In the usual cannister vacuum cleaner, the lid is a separate disc or plate that is attached and perhaps clamped over the open top of the cannister. The lid is typically a flat surfaced disc. To provide the lid with the strength needed for supporting the motor, especially while it is in operation, and for supporting the filter assembly, the lid is typically formed of a strong, relatively rigid metal disc. The periphery of the disc is shaped to sealingly engage the upper end of the side walls of the tank. A hole is cut through the lid just beneath the mounting for the motor and this hole provides communication between the interior of the tank and the impeller fan driven by the motor.
A filter assembly is interposed between the interior of the tank and the inlet to the impeller fan for capturing particulate matter so that it does not escape into and past the fan and is not expelled from the vacuum cleaner. In the typical tank vacuum cleaner, directly beneath the lid of the tank and at the inlet to the impeller fan, there is a filter support for supporting a replaceable filter element. Typically, the filter support is in the form of a filter cage which is generally cylindrically shaped, and the filter element is in the form of a cylindrical annulus which is removably press fit over the filter cage. The annular sides of the filter cage are defined by vertical ribs, shaped and placed to support the surrounding filter element, yet spaced apart so as not to interfere with air flow. The bottom of the filter cage is closed off.
In situations where liquid or wet materials are being collected, it is necessary that the flow out of the tank and into the vacuum cleaner motor be halted before the liquid or wet material is drawn into the motor.
For supporting the particulate material filter element, the filter cage of the typical cannister vacuum cleaner is secured to the underside of the lid around the hole through the lid. Typically, the filter cage is a molded plastic unit with an annular collar at its upper edge. This collar is bolted to the underside of the lid. The separate formation of the lid and filter cage and the later attachment together of these elements necessitates separate formation and attachment procedures, which it would be desirable to eliminate or reduce.

--*--

# [Given task 1]
Transcribe the vacuum cleaner description from "In situations where" to "into the motor.".
# [Given task 2]
For each statement, say yes or no according to the vacuum cleaner description, and quote the words that decide it: (a) The lid is typically made of a strong, relatively rigid metal disc. (b) The bottom of the filter cage is left open. (c) The filter cage's collar is welded to the lid.
# [Given task 3]
Turn the paragraph of the vacuum cleaner description that begins "A filter assembly is interposed" into a short bulleted list that keeps its main facts.
The listing that comes after this vacuum cleaner description plays no part in the work.

--*--

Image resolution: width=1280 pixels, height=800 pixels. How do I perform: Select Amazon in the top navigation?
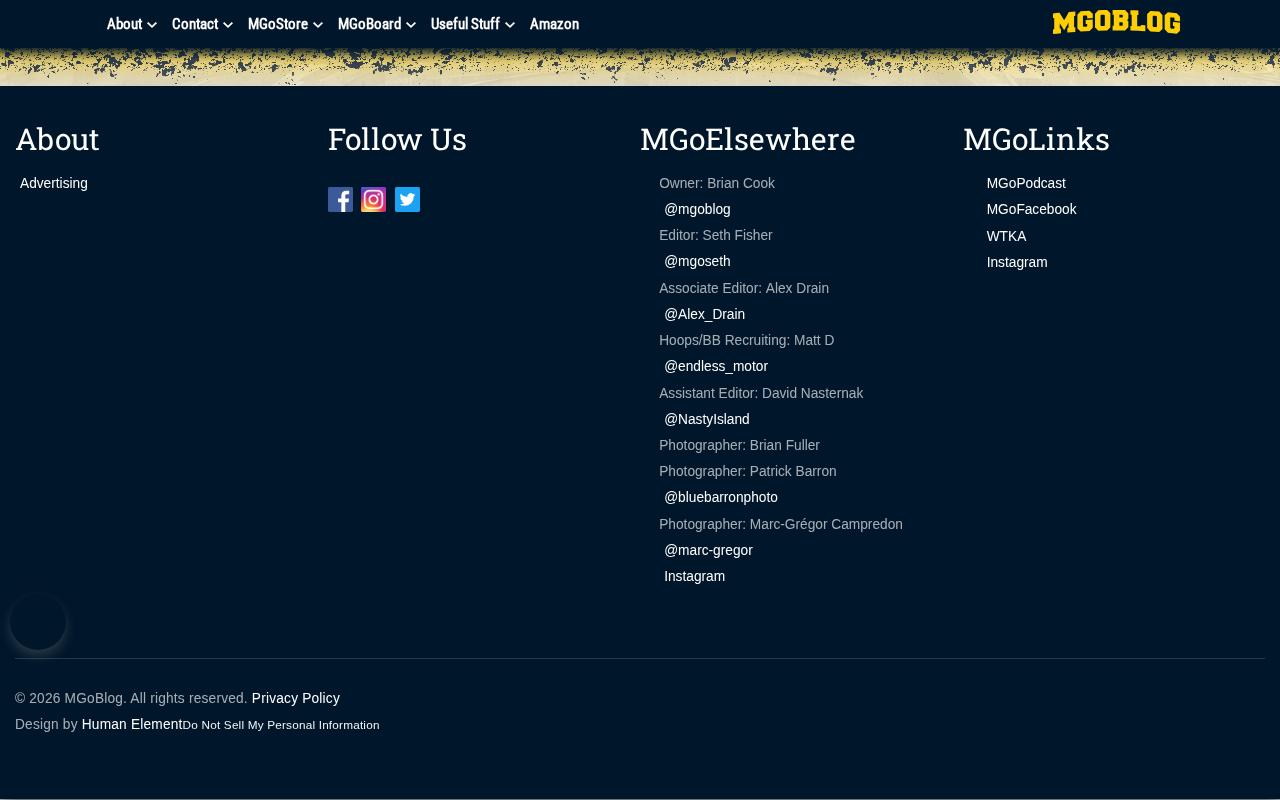554,24
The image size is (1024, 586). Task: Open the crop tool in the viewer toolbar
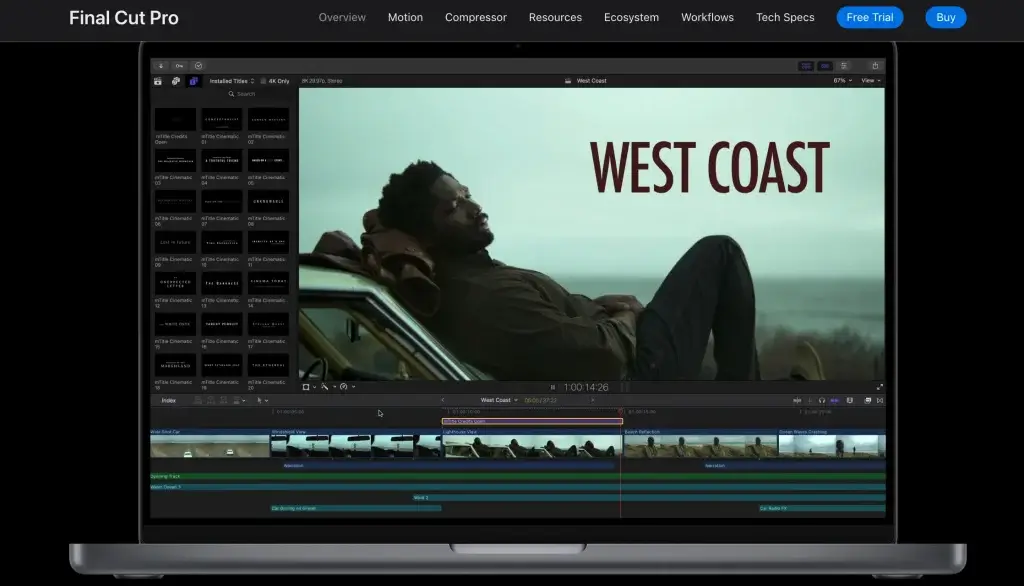(x=306, y=385)
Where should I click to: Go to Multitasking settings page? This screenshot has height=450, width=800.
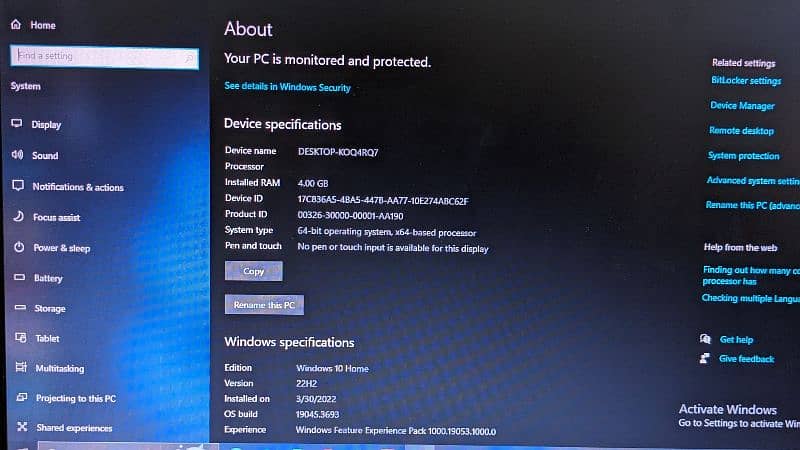coord(59,368)
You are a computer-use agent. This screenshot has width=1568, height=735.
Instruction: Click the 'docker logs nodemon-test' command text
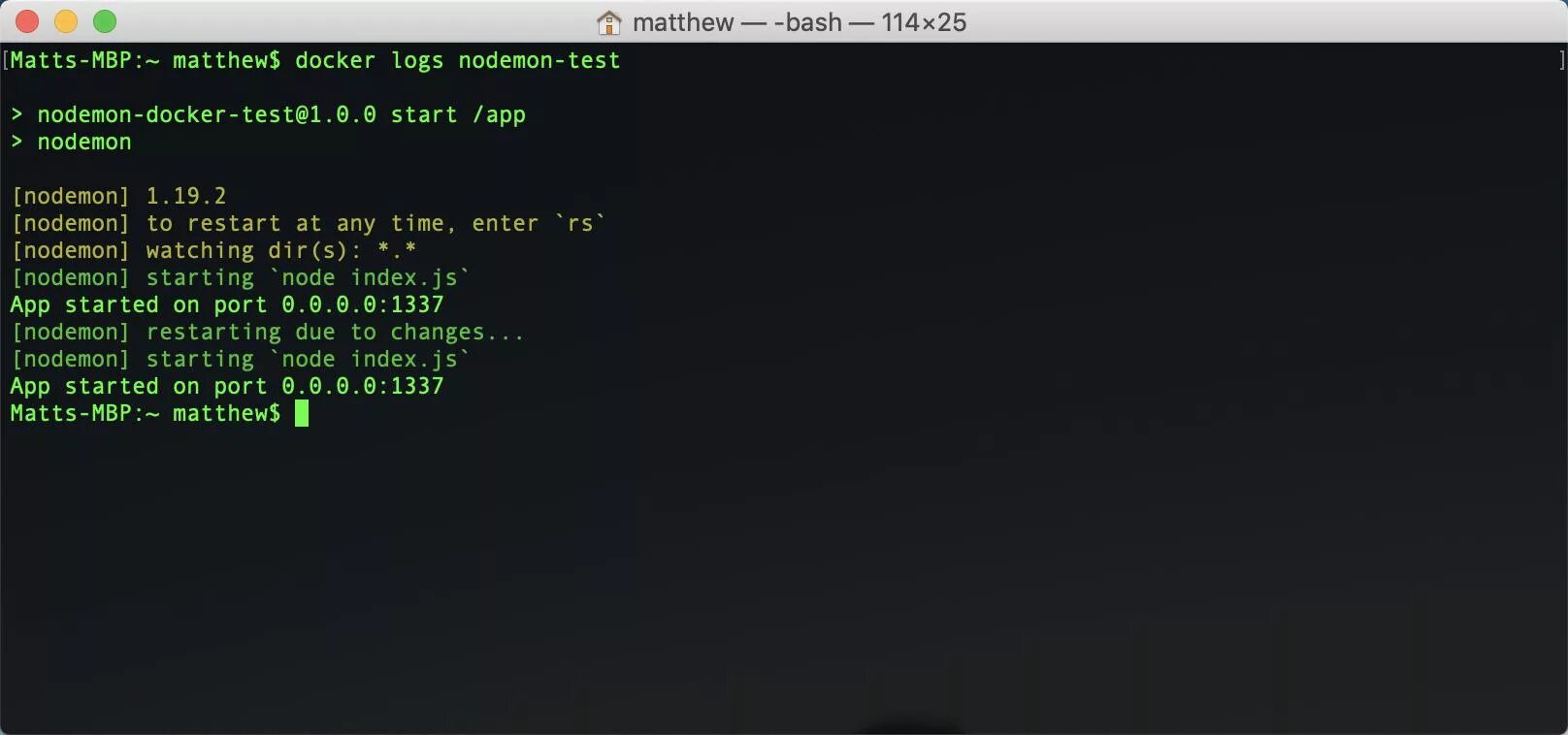[x=457, y=60]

--*--

# [Solution 1]
In situations where liquid or wet materials are being collected, it is necessary that the flow out of the tank and into the vacuum cleaner motor be halted before the liquid or wet material is drawn into the motor.

# [Solution 2]
(a) Yes: "the lid is typically formed of a strong, relatively rigid metal disc"
(b) No: "The bottom of the filter cage is closed off."
(c) No: "This collar is bolted to the underside of the lid."

# [Solution 3]
- A filter assembly sits between the tank interior and the impeller fan inlet. It captures particulate matter so that it does not escape past the fan or get expelled.
- Directly beneath the tank lid, at the fan inlet, a filter support holds a replaceable filter element.
- The support is typically a roughly cylindrical filter cage. The filter element is a cylindrical annulus that is removably press fit over the cage.
- The cage's sides are vertical ribs that support the filter element but are spaced apart so they do not interfere with air flow.
- The bottom of the cage is closed off.